Наконец, канадец стянул свой покалеченный, но, надо сказать, отличный и правдоподобный костюм, и сказал: “Когда я хотьел шутить, то тоже бояться – как бы из вас кто не умер от разрыва сердца. Но теперь я отшень рад, что у меня, кажется, все же нет разрыва печени или селезенки от ваших шутливых дубинок. Неужели вы совсем не испугались?”
– Еще как испугались – заверили его мы, а то с чего бы мы вчетвером на одного с кольями-то кинулись. С оружием – то оно спокойнее, оно, оружие, какое ни есть, спокойствие дает – если, конечно, пользоваться им умеешь. Это инстинкт! А так бы, если бы не испугались, так подождали бы, пока ты подойдешь, а Михей тебе промеж глаз засветит. Мы бы тебя потом откачали, да и посмотрели бы кто ты, да и из чего ты, кстати!
– Это еще что, – встрял присутствующий на вечеринке дед Михея, ветеран Семеныч, вечный старик, так как никто из нас не мог припомнить его хотя бы пожилым.

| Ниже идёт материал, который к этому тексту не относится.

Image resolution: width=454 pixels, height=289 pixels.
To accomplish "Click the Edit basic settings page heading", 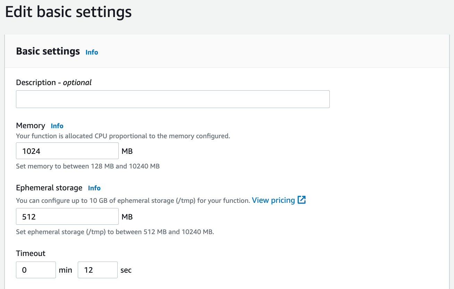I will 68,12.
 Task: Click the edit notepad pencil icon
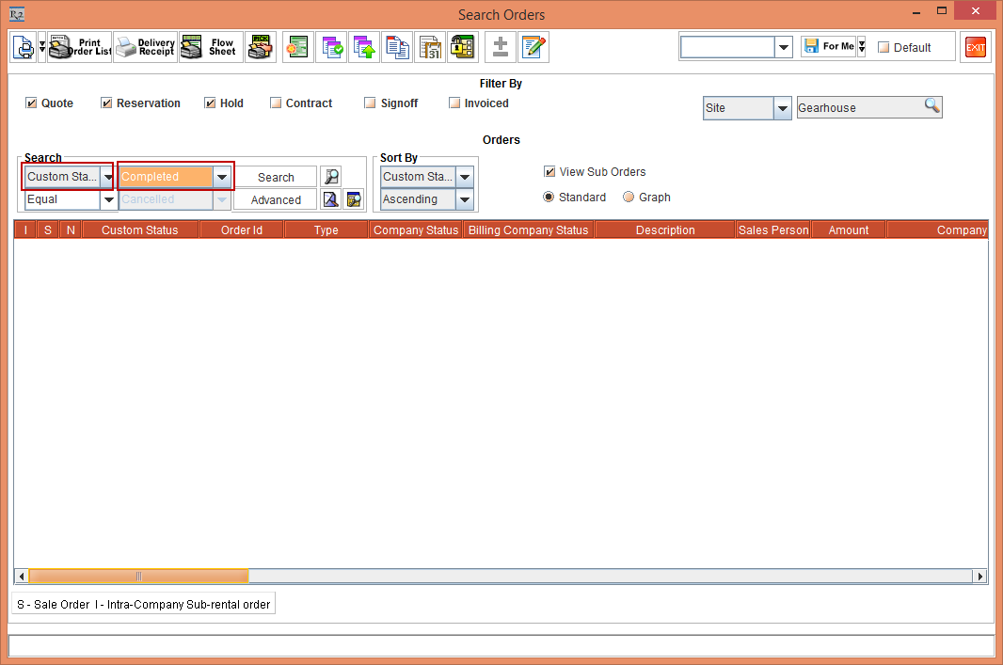click(x=533, y=47)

– Как-то раз, летом, Колька с Васькой, поддали выдержанной трехлетней чачи и решили сократить себе путь, двинув через посадки. И к-а-а-ак вперлись прямо на ульи походной пасеки, жители которых аккурат возвращались по своим домикам. От мужиков разит таким букетом пота и самогона, что лошади бы падали оземь. А пчелки этого ужас как не любят! Ну и радостно накинулись на этих орлов! Только перья от них полетели! Они рванули, куда глаза глядят! Глядели их глаза в сторону старого ставка, с зеленой водой и утиным пометом. Они туда и влетели, спасаясь от погони! А когда пчелы наконец отстали, они вылезли и вперлись в расположение полевого стана. Решили помощи поискать – ведь боль и зуд от укусов такие, что я те дам! А когда медсестричка в темноте увидела их распухшие рожи, она так заблажила от ужаса, что женское население передислоцировалось в разные стороны, разбежалось, иначе говоря. Казаки же прибежали с разным дрекольем, но подступали к ним также без особой энтузиазьмы. Вот у них тогда были рожи так рожи! Метр в поперечнике, не меньше, ей-бо, не вру! Ночью увидишь – до утра не заснешь, е ежели во сне привидится такое – можешь и не проснуться! Из-за распухших губ они и говорили-то не очень внятно, то и признали-то их не сразу. А только – по одежке, а могли бы и покалечить и вообще – жизни решить Кольку-то с Васькой, вот. А вы со своей резиной – так это все фигня на постном масле!
Решили пить мировую. Благо, оставалось еще полно и выпивки (Михей припрятал полбоекомплекта в пустовавшем арыке для полива. Надо сказать, что выпить все запасы хмельного в казачьем доме практически невозможно, и особенно – осенью), и закуски. После такого стресса подорванная наша психика просто требовала алкогольной компенсации для растворения адреналина. Подраться-то толком не удалось, и адреналин бурлил в жилах, требуя выхода. Сашка сокрушенно цокал языком, рассматривая здоровенный, иссини – черный в густых сумерках, синяк на лице Эндрю. Он упорно разрастался.
– Что, художник, блин, любуешься своим твореньем? – поинтересовался я невинным тоном.
– Да, ладно, не переживай! – успокаивал Артем, – фингалы украшают мужчину. Правда, в более раннем возрасте. Но зато, ты теперь никогда не забудешь этот дурацкий праздник. Мы – тоже!